From the front of the MAF [top of filter box after the filter] the worst total restriction to the atmosphere is 7.5" of water [roughly 1/4 of a psi]..........the oem factory filter only has a 1.0" restriction.

A 274 cubic inch engine can only ingest so much and the valves and head design are the major restriction. The whole system is tuned to have a negligable restriction until just past 4,000 rpm [the torque peak rpm], where it begins to be measurable on very sensitive equipment [manometers].

1 psi [28" of water] is roughly 6.6% so the whole system in front of the MAF leaves up to [1/4 of a psi] 1.65% on the table at 6,500 rpm and less than 0.5% at 4,000 rpm.

No filter no nothing in front of MAF might yield 5.0 HP at best.
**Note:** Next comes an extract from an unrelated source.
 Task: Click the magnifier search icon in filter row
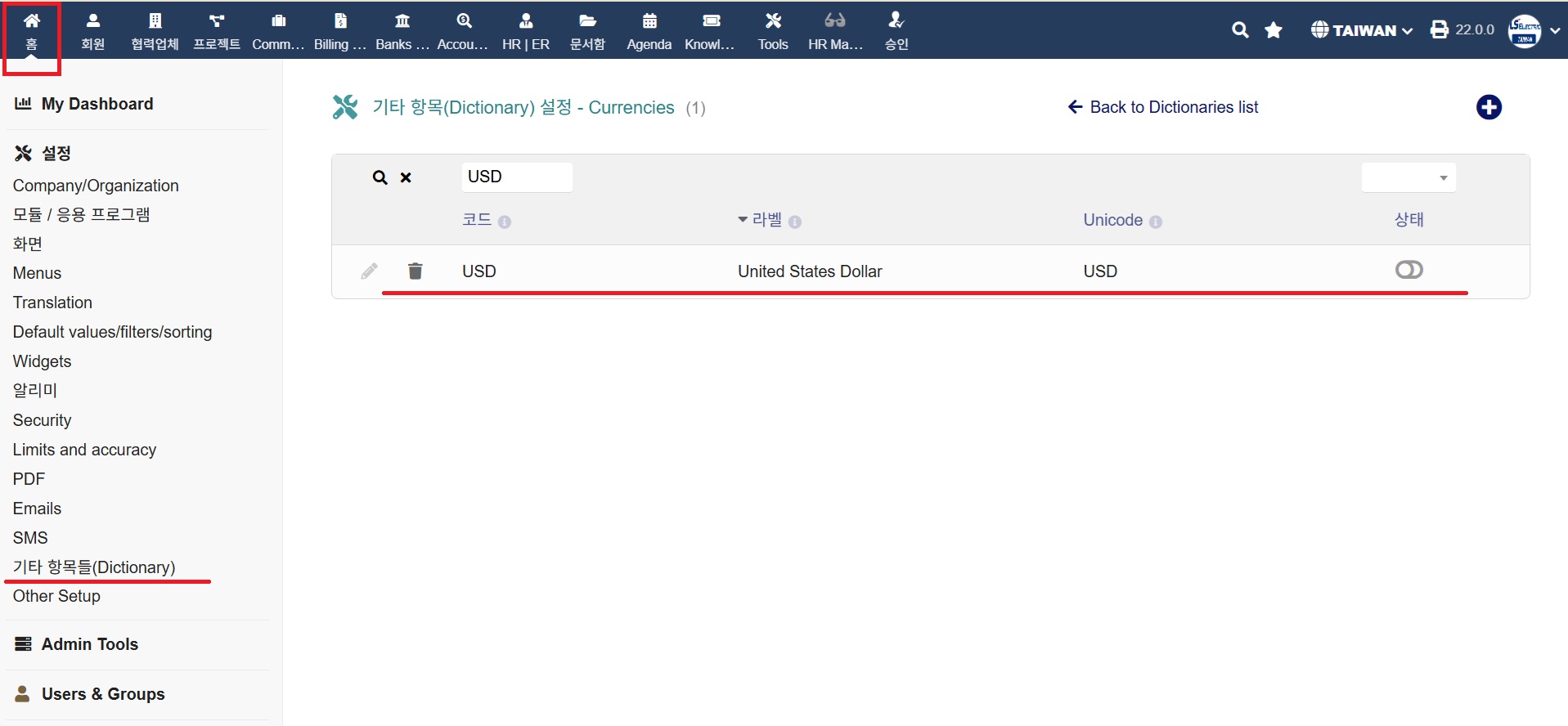380,177
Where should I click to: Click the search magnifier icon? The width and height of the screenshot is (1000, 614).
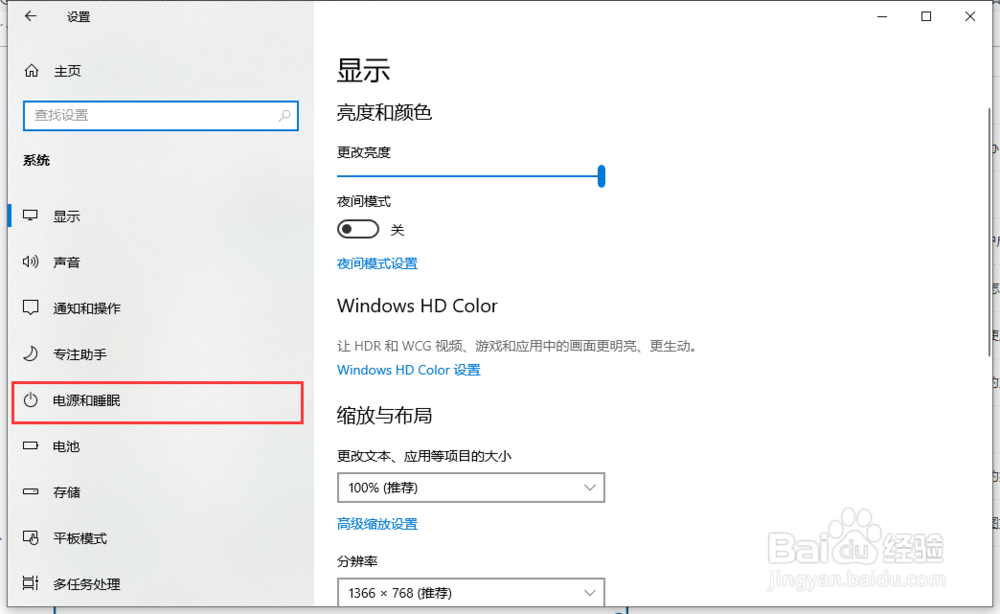tap(285, 116)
A K&N or other cone has some restriction so maybe a peak improvement of 2.5-3.0HP [below the repeatable accuracy of a dyno to accurately measure]!

The problem is the factory system is already a cold air intake [getting air from a plastic cone in front of condenser/radiator in a high pressure area [which adds around 0.75-1.2" of pressure at 80 mph [120 mph adds 1.9-2.5"].

Replacement Cone filter suck in heated under hood air after passing thru radiator and AC system in summer even winter.Every 11F rise in injested air temperature lowers the air density by 1% which directly reduces the engine power by 1%.

Thus the power difference between 32F air and 120F [88F/11= 8%].....humidity and real barometer are also significant effects].....but the radiator raises temp by at least 30-40F and the AC add 20-30F so a inside cone loses from 3-7% depending on ambient not to mention the radiative heat from the engine effects on injested air.

Hopefully you see that the small gain in lower restriction is immediately conteracted by the temperature rise and the net is almost always a significant loss unless some way is found to place the cone where it is only exposed to cool air flow, which creates water problems.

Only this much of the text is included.